(Provided text):
>>>>

Wednesday, August 16, 2006

Boston Con Com Considers DCR's Fake Vegetation Management Plan

1. Letter from Marilyn Wellons.
2. Analysis of Bob La Trémouille.

1. Letter from Marilyn Wellons.

The following was submitted to the Boston Conservation Commission this evening, August 16, 2006:

To the Boston Conservation Commission:

re: DCR request for an Extension Permit for Order of
Conditions DEP File No. 006-0971 for the Charles River
Basin Shoreline Vegetation Management Plan, and review
of vegetation management work performed during 2005
and work proposed for 2006, Charles River, Boston
(Riverfront Area, Inland Bank, 100-foot Buffer Zone).

Erosion, loss of habitat, and diminished water quality
are direct, practical consequences of flawed
vegetation management policies and practices on the
Charles. Recognizing this, the Commission has
attached Special Conditions to previous approvals of
the DCR’s Vegetation Management Plan.

In July, 2003 at Item 40, you specify that “[o]n the
banks between the Boston University Bridge and the
Western Avenue Bridge, the applicant . . . shall not
cut False Indigo in order to protect habitat of
herring and heron.” Otherwise, you instruct the DCR
to perform two cuttings each year, to a minimum height
of between 6 and 12 inches (Item 30).

<<<<

(Supplied records):
>>>>

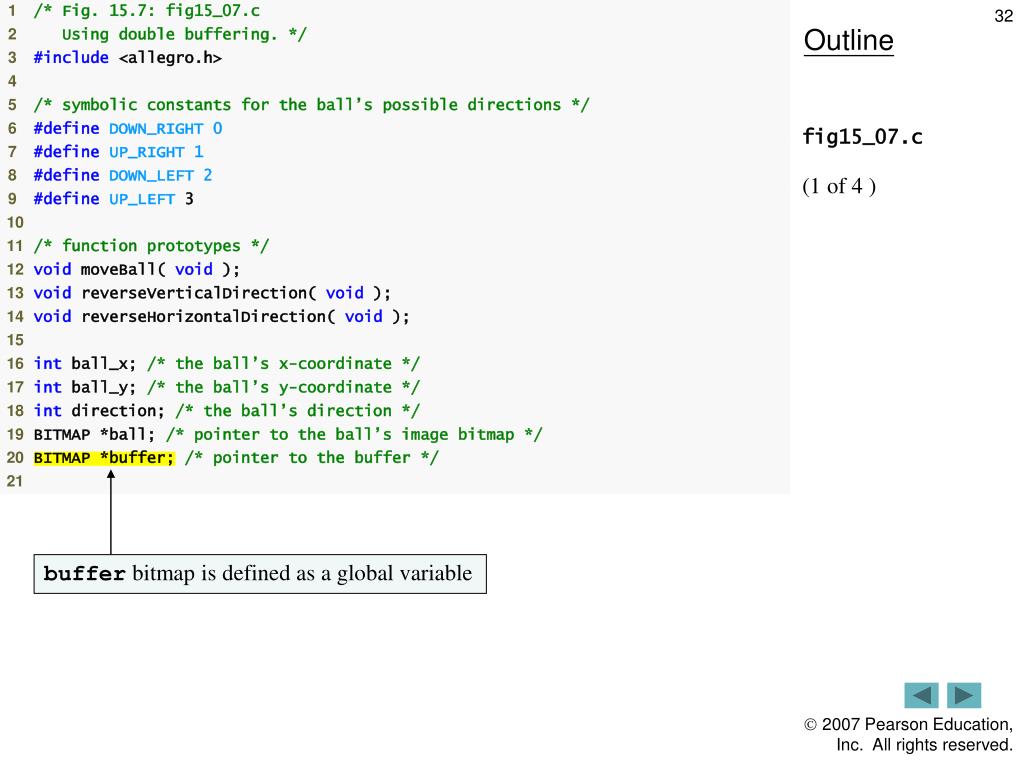Click the Pearson Education copyright notice

(908, 735)
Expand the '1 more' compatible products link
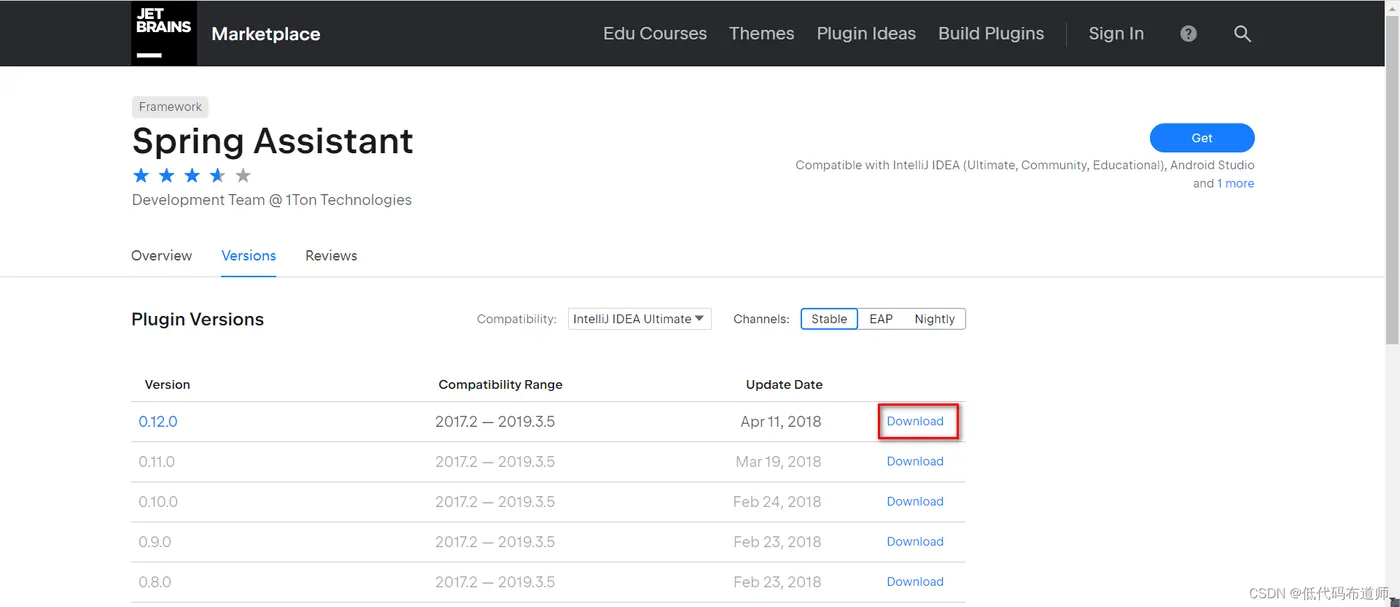The height and width of the screenshot is (607, 1400). [1235, 184]
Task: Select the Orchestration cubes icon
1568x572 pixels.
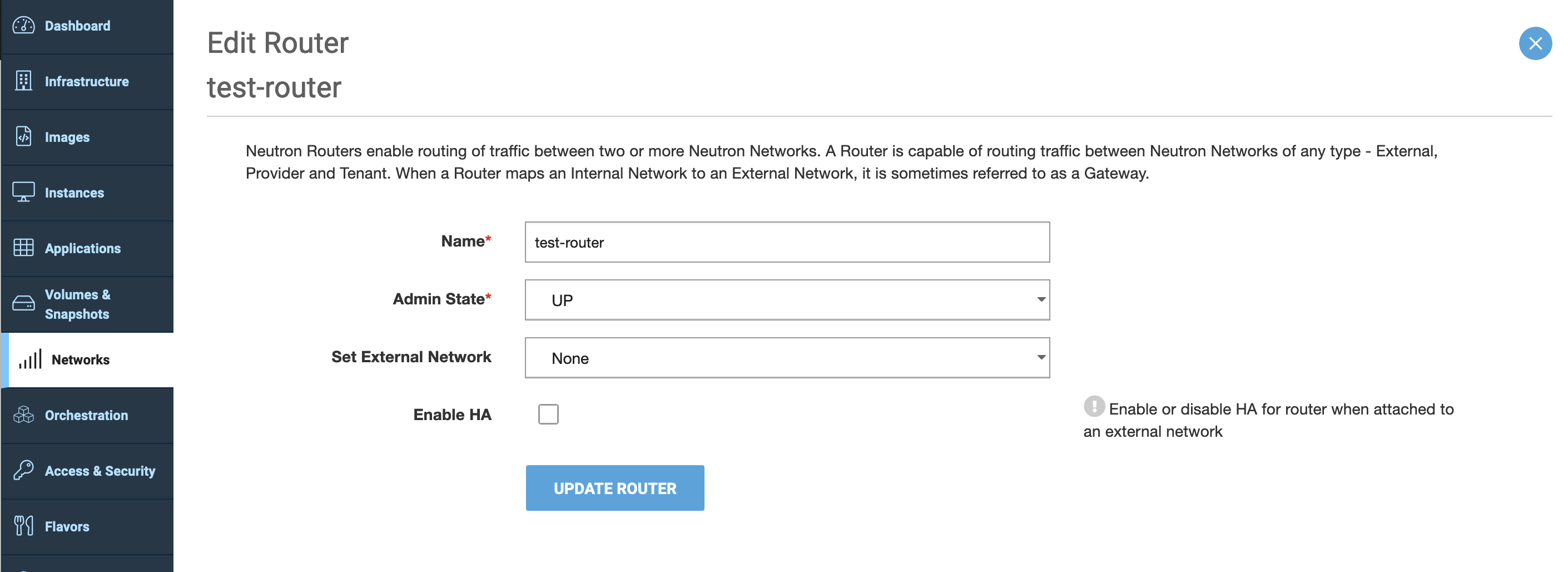Action: tap(24, 415)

<<<<

(To-do list):
**a.** Translate this sentence from the vegetation management letter into Spanish: "Recognizing this, the Commission has attached Special Conditions to previous approvals of the DCR’s Vegetation Management Plan."
**b.** According to the vegetation management letter, what are the direct, practical consequences of flawed vegetation management policies and practices on the Charles? List them all.
**c.** Carry the letter to the Boston Conservation Commission forward from its final sentence.
The records are separate material and have no connection to the letter about the vegetation management plan.

(Exercise results):
**a.** Reconociendo esto, la Comisión ha añadido Condiciones Especiales a aprobaciones anteriores del Plan de Manejo de Vegetación del DCR.

**b.**
- Erosion
- Loss of habitat
- Diminished water quality

**c.**
While the applicant states in its July 5, 2006 Plan
that False Indigo provides “nesting areas for
songbirds and erosion protection along the shoreline,”
(CRB VMP Narrative, p. 4), it nevertheless lists it as
a “species of concern” without defining the term or
stating what the concern is.

I have found no definition of “species of concern” in
the literature on “invasive plants,” nor does the
Massachusetts Invasive Plants Advisory Group list it
as an “invasive species” since it is “native” to
Massachusetts. False Indigo’s problem seems to be its
uncut ultimate height of 12-13 feet. Unchecked, it
would in some places partially obstruct views of the
Head of the Charles.

It is for this reason I believe the False Indigo and
other plants in the prime Head of the Charles viewing
spot between the Weeks Footbridge and Larz Anderson
Bridge have been severely cut for at least ten years.
As a result, the remaining few, weakened plants cannot
provide adequate buttressing to the shore against the
prevailing winter winds from the northwest. At the
Commission’s site visit on August 14, 2006, we
considered the major loss of several acres of public
parkland to erosion there.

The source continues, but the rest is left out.